People, especially family, just want to help and support you. I don't know (nor want to know) what your issues are but take comfort from the fact taht you do have a supportive family.

Maybe a simple "Thanks Nan but outiders will help me get some perspective on the issue".

A good councillor will make you fond your own solutions, not fond them for you.

Happydogsaddog · 31/12/2011 17:18

Its probably hard for her too, whether she was a part of the problem or watched it, or didn't see it.
And a tiny point please dont flame me but how did a conversation about your bad relationship lead to your upbringing? My Nan brought me up and she refuses to acknowledge the glaringly obvious (that she brought me up because the parents couldn't) so I don't mention them. What I'm trying to say is maybe your nan (like I know mine would) thinks you're blaming her daughter for your problems.
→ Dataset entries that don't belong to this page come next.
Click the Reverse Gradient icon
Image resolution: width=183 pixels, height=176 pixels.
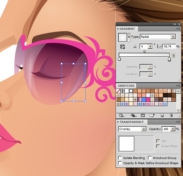pos(123,47)
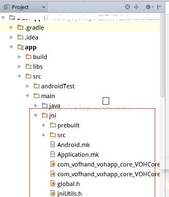Expand the prebuilt folder
Image resolution: width=169 pixels, height=197 pixels.
click(44, 125)
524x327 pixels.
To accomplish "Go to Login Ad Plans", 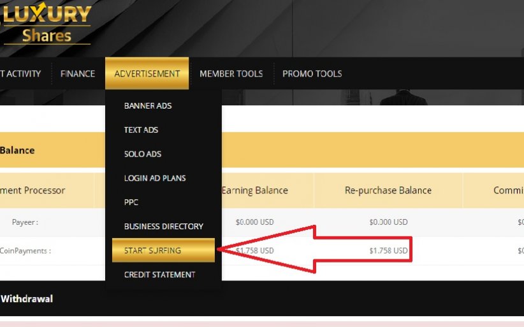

Loyalty is a funny old thing and in a really round about way I'm trying to say maybe she's upset because you have to go outside for help and she feels she's failed. HTH sorry for it being so long

HoudiniHissy · 31/12/2011 17:29

The last people you need to talk to are those that may have had some bit part in why you accepted what you did.

My family can't handle anything to do with my situation, they all FFed off to NZ the week X was leaving. Then couldn't bear to be on the phone with me for weeks. I was utterly alone.

I have looked up DV support groups, enrolled in the Freedom Programme and started therapy. I have MN and I have a select bunch of wonderful women on FB to bounce stuff off. All in all I have pretty much wrap around care... and not a single member of my family is ever inconvenienced Hmm Grin

Let the dust settle, it'll blow over, after all they are not going to want to take on any responsibility for your situation , so will brush it all under the carpet as soon as they can.

Don't worry crafty, you are doing the right thing, just don't talk about it with them.

Well done love, you are making such immense strides!

diddl · 31/12/2011 17:33

Can also be a generational thing as in "keeping it in the family" & "stiff upper lip".

Also, I can´t help thinking that you must be close to your GPs-it´s not the sort of thing I could have mentioned to mine at all.

Probably not parents, either-even if they weren´t the cause.